Physic-HM: Restoring Physical Generative Logic in Multimodal Anomaly Detection via Hierarchical Modulation

Multimodal Unsupervised Anomaly Detection (UAD) is critical for quality assurance in smart manufacturing, particularly in complex processes like robotic welding. However, existing methods often suffer from process-logic blindness, treating process modalities (e.g., real-time video, audio, and sensors) and result modalities (e.g., post-weld images) as symmetric feature sources, thereby ignoring the inherent unidirectional physical generative logic. Furthermore, the heterogeneity gap between high-dimensional visual data and low-dimensional sensor signals frequently leads to critical process context being drowned out. In this paper, we propose Physic-HM, a multimodal UAD framework that explicitly incorporates physical inductive bias to model the process-to-result dependency.

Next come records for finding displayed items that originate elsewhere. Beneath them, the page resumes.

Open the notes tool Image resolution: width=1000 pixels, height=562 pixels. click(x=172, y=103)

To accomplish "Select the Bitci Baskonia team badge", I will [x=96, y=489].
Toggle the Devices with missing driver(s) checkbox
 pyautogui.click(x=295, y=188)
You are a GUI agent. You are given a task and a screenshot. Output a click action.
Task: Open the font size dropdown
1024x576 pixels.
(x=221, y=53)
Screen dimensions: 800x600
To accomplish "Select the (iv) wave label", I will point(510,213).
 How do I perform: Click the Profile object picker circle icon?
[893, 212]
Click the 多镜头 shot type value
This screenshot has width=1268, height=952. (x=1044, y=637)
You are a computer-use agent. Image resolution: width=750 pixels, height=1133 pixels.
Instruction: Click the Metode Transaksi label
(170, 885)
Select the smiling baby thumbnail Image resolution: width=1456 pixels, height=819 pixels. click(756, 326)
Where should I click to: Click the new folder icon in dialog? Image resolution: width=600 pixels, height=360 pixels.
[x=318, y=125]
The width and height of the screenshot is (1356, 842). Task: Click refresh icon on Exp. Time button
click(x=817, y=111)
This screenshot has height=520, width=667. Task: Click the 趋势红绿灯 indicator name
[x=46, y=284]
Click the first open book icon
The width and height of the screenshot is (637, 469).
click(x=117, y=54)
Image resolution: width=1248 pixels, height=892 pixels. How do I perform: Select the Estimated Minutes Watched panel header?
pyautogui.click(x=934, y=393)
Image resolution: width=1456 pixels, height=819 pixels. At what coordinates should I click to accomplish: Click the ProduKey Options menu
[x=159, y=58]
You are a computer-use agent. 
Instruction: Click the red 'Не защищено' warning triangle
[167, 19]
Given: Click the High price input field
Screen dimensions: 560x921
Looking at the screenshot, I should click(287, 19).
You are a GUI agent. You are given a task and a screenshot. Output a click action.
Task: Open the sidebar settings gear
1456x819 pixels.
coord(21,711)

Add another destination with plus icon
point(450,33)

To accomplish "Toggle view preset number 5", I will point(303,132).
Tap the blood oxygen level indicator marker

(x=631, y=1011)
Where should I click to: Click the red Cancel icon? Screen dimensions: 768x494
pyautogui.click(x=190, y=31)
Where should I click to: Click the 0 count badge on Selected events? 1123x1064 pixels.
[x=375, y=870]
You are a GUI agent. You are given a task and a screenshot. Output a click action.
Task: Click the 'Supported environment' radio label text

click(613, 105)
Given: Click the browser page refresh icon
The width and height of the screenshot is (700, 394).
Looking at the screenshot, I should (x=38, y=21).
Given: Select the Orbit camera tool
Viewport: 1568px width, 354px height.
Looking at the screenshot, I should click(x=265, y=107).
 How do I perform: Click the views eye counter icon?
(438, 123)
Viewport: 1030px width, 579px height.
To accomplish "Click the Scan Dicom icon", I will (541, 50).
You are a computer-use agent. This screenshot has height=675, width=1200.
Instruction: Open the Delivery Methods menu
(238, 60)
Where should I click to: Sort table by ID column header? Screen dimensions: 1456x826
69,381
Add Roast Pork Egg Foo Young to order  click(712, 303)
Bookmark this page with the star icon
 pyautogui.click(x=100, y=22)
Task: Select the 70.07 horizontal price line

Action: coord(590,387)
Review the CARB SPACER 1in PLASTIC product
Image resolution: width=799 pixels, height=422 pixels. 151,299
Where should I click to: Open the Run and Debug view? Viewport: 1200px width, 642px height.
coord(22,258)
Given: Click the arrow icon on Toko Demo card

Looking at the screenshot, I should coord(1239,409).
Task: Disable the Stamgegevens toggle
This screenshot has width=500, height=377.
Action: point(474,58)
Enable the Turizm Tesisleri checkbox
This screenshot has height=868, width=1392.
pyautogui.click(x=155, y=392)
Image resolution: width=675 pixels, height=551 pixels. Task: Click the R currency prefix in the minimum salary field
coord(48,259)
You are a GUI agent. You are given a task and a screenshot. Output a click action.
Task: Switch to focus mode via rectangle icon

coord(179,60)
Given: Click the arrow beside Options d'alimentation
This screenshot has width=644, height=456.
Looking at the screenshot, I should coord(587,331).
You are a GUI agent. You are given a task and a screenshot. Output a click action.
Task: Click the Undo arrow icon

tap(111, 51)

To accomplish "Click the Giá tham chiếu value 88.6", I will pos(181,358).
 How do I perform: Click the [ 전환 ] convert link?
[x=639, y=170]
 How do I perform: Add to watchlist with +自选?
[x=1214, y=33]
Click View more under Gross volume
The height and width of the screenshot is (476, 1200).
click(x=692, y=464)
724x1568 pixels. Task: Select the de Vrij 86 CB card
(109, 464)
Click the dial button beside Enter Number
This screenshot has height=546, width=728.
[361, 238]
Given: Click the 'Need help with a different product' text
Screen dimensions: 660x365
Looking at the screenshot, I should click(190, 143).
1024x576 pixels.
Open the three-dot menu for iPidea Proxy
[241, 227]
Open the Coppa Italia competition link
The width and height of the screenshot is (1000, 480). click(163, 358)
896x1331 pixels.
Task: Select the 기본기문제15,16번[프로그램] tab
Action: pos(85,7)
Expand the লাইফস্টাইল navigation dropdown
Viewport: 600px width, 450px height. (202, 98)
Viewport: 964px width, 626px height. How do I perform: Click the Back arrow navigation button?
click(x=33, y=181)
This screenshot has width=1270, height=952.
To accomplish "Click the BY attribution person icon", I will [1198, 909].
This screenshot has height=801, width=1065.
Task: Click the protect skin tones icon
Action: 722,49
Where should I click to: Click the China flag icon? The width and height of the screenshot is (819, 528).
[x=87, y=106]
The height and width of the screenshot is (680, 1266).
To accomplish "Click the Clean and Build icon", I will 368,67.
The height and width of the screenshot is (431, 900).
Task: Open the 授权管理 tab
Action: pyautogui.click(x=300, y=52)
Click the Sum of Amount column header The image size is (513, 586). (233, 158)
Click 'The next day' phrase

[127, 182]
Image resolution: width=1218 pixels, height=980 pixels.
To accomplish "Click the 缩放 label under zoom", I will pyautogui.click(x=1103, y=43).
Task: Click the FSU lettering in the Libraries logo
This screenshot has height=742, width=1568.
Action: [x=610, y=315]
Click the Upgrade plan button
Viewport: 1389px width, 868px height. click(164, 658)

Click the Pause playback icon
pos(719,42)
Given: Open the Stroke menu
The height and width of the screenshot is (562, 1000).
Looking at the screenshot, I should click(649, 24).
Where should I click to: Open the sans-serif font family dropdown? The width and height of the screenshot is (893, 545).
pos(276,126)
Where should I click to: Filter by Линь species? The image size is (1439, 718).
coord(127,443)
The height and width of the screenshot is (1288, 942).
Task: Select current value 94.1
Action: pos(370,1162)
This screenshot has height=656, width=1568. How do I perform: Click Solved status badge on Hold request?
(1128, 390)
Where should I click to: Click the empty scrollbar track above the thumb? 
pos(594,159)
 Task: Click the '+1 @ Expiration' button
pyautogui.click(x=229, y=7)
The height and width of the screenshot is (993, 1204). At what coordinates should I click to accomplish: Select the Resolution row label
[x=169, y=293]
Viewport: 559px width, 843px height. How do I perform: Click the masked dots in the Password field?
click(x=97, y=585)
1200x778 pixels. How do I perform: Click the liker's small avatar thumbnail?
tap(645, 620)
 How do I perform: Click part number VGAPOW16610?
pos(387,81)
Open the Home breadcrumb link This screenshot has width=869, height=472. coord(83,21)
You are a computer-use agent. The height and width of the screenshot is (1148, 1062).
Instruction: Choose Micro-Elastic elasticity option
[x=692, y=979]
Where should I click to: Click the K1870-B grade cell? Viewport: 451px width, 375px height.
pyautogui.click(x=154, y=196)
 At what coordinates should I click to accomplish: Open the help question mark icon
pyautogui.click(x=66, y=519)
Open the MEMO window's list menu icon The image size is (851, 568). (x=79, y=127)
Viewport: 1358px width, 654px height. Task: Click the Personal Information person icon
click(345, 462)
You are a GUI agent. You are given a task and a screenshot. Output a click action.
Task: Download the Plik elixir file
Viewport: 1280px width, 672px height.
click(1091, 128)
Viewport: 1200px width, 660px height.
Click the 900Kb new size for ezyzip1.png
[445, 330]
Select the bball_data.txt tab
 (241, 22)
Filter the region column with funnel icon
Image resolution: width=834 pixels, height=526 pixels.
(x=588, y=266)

Specifically, our framework incorporates two key innovations: a Sensor-Guided PHM Modulation mechanism that utilizes low-dimensional sensor signals as context to guide high-dimensional audio-visual feature extraction, and a Physic-Hierarchical architecture that enforces a unidirectional generative mapping to identify anomalies that violate physical consistency. Extensive experiments on Weld-4M benchmark demonstrate that Physic-HM achieves a SOTA I-AUROC of 90.7%. The source code of Physic-HM will be released after the paper is accepted.